術後のせん妄リスクについて,家族または本人に伝えるタイミングはいつがよいですか?

『せん妄のスタンダードケア Q&A100』より転載。
今回は、術後せん妄のリスクを伝えるタイミングについて解説します。

術後のせん妄リスクについて,家族または本人に伝えるタイミングはいつがよいですか?

術前の安定している状態のときに,術後合併症の1つとして伝えるとよいでしょう.
このとき,家族の不安が高まらず,冷静に受け止められるよう,術前オリエンテーションの中の1つとして伝えるとよいでしょう.

〈目次〉

術前にせん妄のリスクを伝えておく

手術を受ける患者さんや家族は,手術の成功や順調に回復することへの願いとともに,不安をもち続けています.

しかし,その一方で,実際に手術後のダメージを受けた状態ではないことから,冷静さも保たれています.
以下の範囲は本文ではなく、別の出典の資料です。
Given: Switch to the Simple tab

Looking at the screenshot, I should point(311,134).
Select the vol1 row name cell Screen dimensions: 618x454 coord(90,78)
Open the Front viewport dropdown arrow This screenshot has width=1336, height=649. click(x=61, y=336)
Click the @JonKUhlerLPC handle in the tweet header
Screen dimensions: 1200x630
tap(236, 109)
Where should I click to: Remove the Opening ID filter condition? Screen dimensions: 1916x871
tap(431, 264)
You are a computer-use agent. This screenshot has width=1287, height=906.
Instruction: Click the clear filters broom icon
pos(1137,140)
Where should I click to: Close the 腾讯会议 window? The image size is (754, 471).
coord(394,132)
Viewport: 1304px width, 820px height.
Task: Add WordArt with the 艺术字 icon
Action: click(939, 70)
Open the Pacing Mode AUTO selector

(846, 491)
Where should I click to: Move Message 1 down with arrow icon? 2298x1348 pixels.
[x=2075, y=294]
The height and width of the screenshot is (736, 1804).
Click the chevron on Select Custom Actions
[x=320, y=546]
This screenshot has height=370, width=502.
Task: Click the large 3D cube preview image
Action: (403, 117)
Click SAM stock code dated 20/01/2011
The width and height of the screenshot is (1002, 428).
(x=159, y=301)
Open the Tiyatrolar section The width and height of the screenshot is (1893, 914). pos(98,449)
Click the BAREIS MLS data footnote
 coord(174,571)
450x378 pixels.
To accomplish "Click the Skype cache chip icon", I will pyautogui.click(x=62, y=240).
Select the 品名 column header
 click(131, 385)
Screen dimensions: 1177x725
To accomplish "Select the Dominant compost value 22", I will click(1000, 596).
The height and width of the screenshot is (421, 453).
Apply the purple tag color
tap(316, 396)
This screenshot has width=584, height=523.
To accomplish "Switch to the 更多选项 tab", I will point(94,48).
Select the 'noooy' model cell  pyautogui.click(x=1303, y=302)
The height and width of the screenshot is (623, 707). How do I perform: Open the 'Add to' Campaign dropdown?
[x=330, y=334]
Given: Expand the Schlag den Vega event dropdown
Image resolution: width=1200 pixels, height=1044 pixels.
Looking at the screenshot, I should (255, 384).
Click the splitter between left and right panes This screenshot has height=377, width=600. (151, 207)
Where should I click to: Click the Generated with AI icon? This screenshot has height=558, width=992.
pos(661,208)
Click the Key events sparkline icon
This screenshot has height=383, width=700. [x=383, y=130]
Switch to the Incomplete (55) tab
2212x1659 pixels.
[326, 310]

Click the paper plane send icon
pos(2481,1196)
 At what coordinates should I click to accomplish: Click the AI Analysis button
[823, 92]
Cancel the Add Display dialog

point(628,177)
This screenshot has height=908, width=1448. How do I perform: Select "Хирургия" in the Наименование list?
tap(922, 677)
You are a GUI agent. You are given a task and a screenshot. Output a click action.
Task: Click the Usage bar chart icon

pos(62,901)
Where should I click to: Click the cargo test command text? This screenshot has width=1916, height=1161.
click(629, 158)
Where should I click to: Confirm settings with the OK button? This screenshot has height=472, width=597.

そこで,患者本人や家族には,手術前の時点で術後の回復のプロセスを伝えるとともに,術後合併症として,せん妄状態に陥りやすいこと,それらは一時的な症状であることを伝えるとよいでしょう.

 

せん妄のリスクは対策できるもの・できないものを整理して伝える

せん妄のリスクを伝えるときは,対策が立てられるリスクとそうでないものがあることを整理し伝えることがポイントです.そうすることで,せん妄発症の予防対策への動機づけやせん妄発症時の混乱を最小限にすることもできます.

そこで,せん妄のリスクを伝えるタイミングを考える際に留意すべきこととして,以下のようなことがあります.

 

患者さんや家族の不安を推し測りつつタイミングを見極める

発生していないせん妄やそのリスクについて伝えることは,手術直前の不安を高めてしまうことのように考えがちですが,発生していないため本人や家族が冷静に耳を傾けることができます.

ただ,手術直前というより,術前オリエンテーションの中の1つとして伝えるとよいでしょう.また,せん妄リスクへの対応として,発症予防や発症したときの対応について説明しておくと,家族の準備性を高めることができます(表1).

表1家族の準備性を高める説明

家族の準備性を高める説明

 

冷静に対応できる人物を特定し伝える

せん妄を発症した患者さんを見て家族は混乱することも珍しくありません.しかし,あらかじめ説明を受けていること,回復可能な症状であるということを思い出し,冷静に対処することができます.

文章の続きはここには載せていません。